■ Task description
In the entries that follow, the line with "JEAN-MARC DEVRED (61, 82)" opens the range and the line with "Kayak Polo (181, 940)" closes it; repeat that range exactly, both lines included.

(Collected data)

=======

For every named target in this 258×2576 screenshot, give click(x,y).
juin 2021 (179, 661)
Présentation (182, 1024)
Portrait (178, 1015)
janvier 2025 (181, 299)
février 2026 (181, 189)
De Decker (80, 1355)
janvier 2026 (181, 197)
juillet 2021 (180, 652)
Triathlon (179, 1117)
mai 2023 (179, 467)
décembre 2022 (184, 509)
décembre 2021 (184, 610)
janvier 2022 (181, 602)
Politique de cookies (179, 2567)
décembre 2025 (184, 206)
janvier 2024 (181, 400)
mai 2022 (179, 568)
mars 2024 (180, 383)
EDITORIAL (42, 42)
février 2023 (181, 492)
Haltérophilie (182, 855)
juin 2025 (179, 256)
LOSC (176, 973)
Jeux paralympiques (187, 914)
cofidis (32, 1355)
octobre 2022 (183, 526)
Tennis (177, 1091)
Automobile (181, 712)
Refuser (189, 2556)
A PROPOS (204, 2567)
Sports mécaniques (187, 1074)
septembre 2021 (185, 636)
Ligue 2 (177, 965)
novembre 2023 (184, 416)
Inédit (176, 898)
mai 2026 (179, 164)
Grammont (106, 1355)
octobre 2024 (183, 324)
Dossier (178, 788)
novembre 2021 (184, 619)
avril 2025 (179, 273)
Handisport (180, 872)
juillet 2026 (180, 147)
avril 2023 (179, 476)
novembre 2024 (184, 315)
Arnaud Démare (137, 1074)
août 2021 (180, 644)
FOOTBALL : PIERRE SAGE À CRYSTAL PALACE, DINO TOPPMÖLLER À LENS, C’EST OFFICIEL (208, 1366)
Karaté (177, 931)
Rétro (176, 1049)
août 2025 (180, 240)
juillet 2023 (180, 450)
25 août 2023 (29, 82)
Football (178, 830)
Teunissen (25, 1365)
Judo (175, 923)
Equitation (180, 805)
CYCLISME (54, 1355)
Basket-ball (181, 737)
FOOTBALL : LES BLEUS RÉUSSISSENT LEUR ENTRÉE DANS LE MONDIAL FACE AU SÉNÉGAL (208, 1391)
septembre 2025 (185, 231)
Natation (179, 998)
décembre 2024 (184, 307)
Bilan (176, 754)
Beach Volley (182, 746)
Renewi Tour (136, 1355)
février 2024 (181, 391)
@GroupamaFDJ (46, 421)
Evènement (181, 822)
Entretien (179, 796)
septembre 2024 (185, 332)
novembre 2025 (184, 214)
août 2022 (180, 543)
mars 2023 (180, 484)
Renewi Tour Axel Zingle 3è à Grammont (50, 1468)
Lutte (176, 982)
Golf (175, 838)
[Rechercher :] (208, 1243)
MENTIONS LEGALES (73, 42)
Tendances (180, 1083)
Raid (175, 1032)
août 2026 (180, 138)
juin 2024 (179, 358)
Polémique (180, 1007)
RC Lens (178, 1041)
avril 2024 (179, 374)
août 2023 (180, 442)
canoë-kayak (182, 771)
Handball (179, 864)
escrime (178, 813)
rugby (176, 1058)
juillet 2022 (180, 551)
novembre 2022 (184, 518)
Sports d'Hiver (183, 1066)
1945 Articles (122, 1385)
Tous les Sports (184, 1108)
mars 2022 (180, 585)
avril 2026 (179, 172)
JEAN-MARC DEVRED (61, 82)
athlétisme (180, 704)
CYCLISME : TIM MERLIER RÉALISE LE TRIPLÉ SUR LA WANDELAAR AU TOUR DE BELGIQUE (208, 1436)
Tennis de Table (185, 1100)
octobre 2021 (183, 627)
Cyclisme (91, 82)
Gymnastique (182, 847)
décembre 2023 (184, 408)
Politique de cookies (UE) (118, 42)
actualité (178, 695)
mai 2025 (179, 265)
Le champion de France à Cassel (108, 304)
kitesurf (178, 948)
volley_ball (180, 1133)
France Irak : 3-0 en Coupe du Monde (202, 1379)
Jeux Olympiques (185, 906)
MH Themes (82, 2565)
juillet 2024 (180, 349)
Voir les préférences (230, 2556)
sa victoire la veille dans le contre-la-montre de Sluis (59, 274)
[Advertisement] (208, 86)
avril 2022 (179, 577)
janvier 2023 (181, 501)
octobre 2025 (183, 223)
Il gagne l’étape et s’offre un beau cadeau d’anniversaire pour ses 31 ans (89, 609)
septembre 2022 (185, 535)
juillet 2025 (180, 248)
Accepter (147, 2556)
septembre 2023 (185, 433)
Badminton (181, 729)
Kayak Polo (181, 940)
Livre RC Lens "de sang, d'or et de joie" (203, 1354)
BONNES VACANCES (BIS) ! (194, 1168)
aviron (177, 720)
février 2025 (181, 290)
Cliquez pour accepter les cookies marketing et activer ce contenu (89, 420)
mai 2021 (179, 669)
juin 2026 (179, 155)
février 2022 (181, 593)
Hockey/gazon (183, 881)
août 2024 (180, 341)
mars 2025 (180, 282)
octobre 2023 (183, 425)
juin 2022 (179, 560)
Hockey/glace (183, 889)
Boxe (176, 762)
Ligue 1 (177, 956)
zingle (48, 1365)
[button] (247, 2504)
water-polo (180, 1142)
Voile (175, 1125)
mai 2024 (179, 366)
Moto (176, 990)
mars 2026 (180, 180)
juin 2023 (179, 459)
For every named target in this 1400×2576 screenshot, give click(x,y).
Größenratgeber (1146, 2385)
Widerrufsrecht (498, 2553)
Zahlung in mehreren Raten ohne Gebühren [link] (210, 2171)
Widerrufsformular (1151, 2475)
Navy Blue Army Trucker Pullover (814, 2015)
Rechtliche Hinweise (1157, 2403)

=======

■ Result of the task
JEAN-MARC DEVRED (61, 82)
athlétisme (180, 704)
CYCLISME : TIM MERLIER RÉALISE LE TRIPLÉ SUR LA WANDELAAR AU TOUR DE BELGIQUE (208, 1436)
Tennis de Table (185, 1100)
octobre 2021 (183, 627)
Cyclisme (91, 82)
Gymnastique (182, 847)
décembre 2023 (184, 408)
Politique de cookies (UE) (118, 42)
actualité (178, 695)
mai 2025 (179, 265)
Le champion de France à Cassel (108, 304)
kitesurf (178, 948)
volley_ball (180, 1133)
France Irak : 3-0 en Coupe du Monde (202, 1379)
Jeux Olympiques (185, 906)
MH Themes (82, 2565)
juillet 2024 (180, 349)
Voir les préférences (230, 2556)
sa victoire la veille dans le contre-la-montre de Sluis (59, 274)
[Advertisement] (208, 86)
avril 2022 (179, 577)
janvier 2023 (181, 501)
octobre 2025 (183, 223)
Il gagne l’étape et s’offre un beau cadeau d’anniversaire pour ses 31 ans (89, 609)
septembre 2022 (185, 535)
juillet 2025 (180, 248)
Accepter (147, 2556)
septembre 2023 (185, 433)
Badminton (181, 729)
Kayak Polo (181, 940)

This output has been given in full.